The link_rtnetlink_table is a table of structures
struct rtnetlink_link
{
int (*doit)(struct sk_buff *, struct nlmsghdr*, void *attr);
int (*dumpit)(struct sk_buff *, struct netlink_callback *cb);
};
which consists of the doit and dumpit function pointers. The table can be
indexed by the action to be performed say RTM_NEWQDISC, RTM_DELQDISC etc and
the corresponding function called.
This table is furthur filled up in sched/sch_api.c as
link_p[RTM_NEWQDISC-RTM_BASE].doit = tc_modify_qdisc;
link_p[RTM_DELQDISC-RTM_BASE].doit = tc_get_qdisc;
link_p[RTM_GETQDISC-RTM_BASE].doit = tc_get_qdisc;
link_p[RTM_GETQDISC-RTM_BASE].dumpit = tc_dump_qdisc;
link_p[RTM_NEWTCLASS-RTM_BASE].doit = tc_ctl_tclass;
link_p[RTM_DELTCLASS-RTM_BASE].doit = tc_ctl_tclass;
link_p[RTM_GETTCLASS-RTM_BASE].doit = tc_ctl_tclass;
link_p[RTM_GETTCLASS-RTM_BASE].dumpit = tc_dump_tclass;
and the route related function pointers are stored in /net/ipv4/devinet.c
static struct rtnetlink_link inet_rtnetlink_table[RTM_MAX-RTM_BASE+1] =
{
.
.
{ inet_rtm_newroute, NULL, },
{ inet_rtm_delroute, NULL, },
{ inet_rtm_getroute, inet_dump_fib, },
.
.
}
rtnetlink_links[PF_INET] = inet_rtnetlink_table;
Now let us trace how the netlink packet from the user space finds its way in the kernel.
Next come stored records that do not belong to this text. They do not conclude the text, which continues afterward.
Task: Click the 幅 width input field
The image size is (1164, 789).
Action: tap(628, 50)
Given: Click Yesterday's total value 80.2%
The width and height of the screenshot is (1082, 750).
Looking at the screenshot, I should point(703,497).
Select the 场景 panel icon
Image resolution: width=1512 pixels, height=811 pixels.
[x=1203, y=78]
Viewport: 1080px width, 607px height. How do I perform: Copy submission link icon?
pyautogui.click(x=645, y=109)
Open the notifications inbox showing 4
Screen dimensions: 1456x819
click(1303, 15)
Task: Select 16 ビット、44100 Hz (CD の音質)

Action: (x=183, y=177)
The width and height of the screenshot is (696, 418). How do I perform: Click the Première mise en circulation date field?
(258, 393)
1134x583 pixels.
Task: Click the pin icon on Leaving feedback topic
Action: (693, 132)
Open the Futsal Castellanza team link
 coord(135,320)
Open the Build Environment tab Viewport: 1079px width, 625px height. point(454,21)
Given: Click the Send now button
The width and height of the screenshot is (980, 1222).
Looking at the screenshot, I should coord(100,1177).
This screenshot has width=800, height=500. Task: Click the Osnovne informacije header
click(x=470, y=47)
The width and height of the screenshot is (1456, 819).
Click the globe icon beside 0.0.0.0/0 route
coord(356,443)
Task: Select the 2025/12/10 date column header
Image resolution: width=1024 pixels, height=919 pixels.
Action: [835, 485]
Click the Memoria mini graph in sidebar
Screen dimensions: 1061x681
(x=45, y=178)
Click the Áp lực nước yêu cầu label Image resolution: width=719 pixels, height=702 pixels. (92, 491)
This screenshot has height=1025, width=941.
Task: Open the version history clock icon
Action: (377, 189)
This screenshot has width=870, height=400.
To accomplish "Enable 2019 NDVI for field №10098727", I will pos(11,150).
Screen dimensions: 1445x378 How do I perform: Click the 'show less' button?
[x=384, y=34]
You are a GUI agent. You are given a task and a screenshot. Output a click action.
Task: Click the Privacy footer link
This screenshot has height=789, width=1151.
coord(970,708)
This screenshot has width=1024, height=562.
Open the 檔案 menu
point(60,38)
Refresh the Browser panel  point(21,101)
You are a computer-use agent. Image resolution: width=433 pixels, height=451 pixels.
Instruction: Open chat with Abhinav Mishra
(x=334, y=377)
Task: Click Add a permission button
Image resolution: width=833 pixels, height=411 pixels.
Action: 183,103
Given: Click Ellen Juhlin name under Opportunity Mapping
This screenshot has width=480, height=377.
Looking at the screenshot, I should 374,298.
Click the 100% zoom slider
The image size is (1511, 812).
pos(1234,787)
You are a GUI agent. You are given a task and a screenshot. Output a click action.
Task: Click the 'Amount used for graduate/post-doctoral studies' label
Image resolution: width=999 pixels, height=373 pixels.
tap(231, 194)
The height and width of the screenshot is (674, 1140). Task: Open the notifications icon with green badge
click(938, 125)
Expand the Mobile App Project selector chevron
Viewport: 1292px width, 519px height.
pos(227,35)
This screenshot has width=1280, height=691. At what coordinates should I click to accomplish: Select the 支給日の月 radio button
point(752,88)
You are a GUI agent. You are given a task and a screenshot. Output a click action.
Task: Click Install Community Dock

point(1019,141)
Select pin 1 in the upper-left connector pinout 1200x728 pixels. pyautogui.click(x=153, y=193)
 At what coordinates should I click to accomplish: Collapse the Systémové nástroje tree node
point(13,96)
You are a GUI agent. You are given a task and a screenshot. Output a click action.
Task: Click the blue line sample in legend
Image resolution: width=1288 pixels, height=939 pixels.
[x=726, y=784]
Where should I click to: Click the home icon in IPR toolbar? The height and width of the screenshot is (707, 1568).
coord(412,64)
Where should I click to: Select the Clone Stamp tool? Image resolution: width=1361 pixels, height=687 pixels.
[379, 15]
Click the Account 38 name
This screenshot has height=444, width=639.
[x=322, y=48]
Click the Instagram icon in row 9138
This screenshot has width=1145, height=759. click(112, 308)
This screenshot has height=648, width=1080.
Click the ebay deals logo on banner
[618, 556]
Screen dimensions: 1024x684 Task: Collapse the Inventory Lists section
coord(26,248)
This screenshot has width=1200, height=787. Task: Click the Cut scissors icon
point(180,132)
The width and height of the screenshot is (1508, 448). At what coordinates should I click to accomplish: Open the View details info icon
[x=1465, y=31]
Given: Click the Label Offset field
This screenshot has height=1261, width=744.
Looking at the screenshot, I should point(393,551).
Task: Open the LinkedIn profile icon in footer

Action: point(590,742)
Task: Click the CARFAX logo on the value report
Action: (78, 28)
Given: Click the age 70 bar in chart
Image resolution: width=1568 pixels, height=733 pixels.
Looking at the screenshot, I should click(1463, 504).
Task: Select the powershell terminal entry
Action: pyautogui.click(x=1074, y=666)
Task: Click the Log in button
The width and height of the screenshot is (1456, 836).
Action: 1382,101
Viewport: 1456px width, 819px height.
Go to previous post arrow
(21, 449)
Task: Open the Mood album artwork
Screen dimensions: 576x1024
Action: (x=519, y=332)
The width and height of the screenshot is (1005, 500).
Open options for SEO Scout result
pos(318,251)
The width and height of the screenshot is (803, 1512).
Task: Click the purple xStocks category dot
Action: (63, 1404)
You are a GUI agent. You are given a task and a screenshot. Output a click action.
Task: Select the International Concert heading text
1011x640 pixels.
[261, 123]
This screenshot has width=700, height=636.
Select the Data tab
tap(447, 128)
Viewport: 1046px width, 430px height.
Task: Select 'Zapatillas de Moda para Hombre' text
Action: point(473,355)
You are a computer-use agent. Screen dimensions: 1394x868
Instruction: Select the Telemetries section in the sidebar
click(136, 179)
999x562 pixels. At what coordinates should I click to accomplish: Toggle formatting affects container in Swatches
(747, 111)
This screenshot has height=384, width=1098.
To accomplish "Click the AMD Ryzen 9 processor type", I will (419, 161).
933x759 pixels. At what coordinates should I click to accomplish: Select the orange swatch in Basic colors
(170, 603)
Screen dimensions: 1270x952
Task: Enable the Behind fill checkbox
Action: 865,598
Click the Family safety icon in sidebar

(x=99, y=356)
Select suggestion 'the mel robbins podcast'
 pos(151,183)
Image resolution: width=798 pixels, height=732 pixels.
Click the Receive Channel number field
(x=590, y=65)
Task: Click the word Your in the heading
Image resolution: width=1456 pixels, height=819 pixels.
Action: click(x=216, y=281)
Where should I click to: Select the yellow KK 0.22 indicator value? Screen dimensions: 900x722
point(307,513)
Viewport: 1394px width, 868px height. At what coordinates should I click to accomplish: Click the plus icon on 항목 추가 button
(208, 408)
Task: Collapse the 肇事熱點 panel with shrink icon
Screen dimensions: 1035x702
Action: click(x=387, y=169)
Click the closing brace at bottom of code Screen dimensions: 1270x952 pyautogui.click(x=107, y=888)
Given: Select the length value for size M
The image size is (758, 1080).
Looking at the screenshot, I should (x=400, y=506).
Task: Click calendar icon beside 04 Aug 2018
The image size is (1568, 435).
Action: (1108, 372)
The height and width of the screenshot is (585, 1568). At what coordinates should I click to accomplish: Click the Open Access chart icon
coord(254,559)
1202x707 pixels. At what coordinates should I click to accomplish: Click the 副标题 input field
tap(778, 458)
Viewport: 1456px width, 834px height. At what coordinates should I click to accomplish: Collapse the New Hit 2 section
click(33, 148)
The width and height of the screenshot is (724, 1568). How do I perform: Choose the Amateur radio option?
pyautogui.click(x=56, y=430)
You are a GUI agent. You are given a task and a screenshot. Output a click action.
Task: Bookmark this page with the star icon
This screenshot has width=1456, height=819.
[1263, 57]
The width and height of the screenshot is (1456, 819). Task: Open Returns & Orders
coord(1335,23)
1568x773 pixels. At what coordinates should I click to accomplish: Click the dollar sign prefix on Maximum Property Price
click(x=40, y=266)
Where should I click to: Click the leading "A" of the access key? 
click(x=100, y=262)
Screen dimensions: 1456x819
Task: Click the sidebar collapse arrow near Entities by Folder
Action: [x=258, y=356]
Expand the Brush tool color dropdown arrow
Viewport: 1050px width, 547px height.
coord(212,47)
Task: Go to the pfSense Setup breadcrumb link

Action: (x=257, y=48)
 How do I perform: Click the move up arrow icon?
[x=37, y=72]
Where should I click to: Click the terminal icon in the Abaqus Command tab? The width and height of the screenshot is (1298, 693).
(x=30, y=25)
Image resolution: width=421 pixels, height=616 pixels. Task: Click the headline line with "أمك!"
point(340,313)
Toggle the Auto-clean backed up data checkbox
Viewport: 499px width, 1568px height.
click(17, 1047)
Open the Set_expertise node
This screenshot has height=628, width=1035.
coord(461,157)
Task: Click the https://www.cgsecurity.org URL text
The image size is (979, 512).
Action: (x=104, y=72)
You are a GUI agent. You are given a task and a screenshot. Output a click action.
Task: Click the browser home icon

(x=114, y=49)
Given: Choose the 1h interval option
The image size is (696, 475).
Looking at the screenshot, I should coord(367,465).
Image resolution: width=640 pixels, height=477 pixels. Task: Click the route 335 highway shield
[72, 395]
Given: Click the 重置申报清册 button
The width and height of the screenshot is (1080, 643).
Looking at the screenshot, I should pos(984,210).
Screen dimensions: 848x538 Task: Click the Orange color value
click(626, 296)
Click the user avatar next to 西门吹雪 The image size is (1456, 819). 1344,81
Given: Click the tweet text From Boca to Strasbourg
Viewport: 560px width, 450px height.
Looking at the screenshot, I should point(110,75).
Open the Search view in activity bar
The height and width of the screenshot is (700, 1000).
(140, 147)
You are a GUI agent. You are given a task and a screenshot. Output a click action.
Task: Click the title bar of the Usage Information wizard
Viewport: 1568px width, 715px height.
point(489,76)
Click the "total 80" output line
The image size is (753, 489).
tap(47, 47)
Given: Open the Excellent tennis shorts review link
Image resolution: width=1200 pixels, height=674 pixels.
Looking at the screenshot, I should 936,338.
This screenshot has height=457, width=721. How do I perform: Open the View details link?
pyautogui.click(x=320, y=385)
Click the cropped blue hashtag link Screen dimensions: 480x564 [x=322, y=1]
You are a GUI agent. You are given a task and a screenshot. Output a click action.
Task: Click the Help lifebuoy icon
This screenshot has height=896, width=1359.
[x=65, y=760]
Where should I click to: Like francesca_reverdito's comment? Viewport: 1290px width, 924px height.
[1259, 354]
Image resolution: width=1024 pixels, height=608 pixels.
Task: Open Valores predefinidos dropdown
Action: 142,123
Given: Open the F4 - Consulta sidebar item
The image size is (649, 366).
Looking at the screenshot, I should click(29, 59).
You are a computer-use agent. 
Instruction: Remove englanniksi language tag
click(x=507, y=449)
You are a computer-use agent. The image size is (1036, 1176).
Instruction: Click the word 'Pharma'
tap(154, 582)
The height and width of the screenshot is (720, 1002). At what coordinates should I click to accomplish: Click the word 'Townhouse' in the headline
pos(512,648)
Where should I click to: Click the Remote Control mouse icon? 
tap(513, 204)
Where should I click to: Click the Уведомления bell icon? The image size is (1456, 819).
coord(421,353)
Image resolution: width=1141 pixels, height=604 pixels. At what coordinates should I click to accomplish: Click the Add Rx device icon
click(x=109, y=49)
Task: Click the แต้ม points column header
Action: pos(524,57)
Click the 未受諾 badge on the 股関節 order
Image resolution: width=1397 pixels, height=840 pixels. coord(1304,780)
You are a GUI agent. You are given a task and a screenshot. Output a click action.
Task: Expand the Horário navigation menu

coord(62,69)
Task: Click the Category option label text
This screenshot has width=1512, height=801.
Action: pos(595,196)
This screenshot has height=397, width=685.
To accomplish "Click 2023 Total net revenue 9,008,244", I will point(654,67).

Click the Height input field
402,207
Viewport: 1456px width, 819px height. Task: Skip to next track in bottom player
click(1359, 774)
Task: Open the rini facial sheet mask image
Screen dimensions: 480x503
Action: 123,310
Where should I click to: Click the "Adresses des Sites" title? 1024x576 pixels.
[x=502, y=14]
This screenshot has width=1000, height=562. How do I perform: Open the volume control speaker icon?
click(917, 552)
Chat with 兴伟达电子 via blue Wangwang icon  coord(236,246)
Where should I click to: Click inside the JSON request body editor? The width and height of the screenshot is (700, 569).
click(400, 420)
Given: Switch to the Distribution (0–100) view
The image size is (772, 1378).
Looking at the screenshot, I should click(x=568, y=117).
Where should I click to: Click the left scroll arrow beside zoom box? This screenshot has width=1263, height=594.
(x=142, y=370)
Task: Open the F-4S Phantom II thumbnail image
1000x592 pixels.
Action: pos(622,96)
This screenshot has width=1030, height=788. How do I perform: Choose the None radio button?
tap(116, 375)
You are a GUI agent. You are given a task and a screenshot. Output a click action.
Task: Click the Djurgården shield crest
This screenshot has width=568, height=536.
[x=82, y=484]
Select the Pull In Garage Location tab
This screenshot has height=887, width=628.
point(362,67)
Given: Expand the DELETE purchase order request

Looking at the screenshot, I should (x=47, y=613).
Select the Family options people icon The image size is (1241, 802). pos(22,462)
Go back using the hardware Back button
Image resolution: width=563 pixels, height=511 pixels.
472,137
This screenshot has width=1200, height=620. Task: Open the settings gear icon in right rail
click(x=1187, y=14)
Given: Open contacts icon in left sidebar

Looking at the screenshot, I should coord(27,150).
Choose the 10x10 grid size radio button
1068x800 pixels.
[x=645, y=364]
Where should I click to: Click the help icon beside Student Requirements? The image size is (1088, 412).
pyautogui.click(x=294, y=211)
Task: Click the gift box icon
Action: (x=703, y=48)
The send_msg is mapped to sys_sendmsg which inturn calls the netlink_sendmsg() in our case, this function calls the netlink_unicast() or netlink_broadcast() as the case may be. This function identifies to which netlink socket this message has to be passed by comparing the pids of all the netlink sockets in the nl_table and calls the data_ready function of that socket which is the rtnetlink_rcv() for NETLINK_ROUTE case. The relevant section of the code is
int netlink_unicast(struct sock *ssk, struct sk_buff *skb, u32 pid, int
nonblock)
{
.
.
for (sk = nl_table[protocol]; sk; sk = sk->next) {
if (sk->protinfo.af_netlink.pid != pid)
continue;
.
sk->data_ready(sk, len);
}
The flow of code from rtnetlink_rcv() is that the skb is dequeued and then passed on to rtnetlink_rcv_skb() which inturn calls the rtnetlink_rcv_msg(), this function actually extracts the operation to be performed from the netlink packet and calls the corresponding doit function by indexing into the rtnetlink_links array depending on the family, eg. for queue and class related stuff, the family is AF_UNSPEC and the indexing is done into the link_rtnetlink_table, whereas for route modifications, the indexing is done into the inet_rtnetlink_table because the family is AF_INET. Thus the appropriate function is reached and the necessary action taken and the success/failure reported to the user.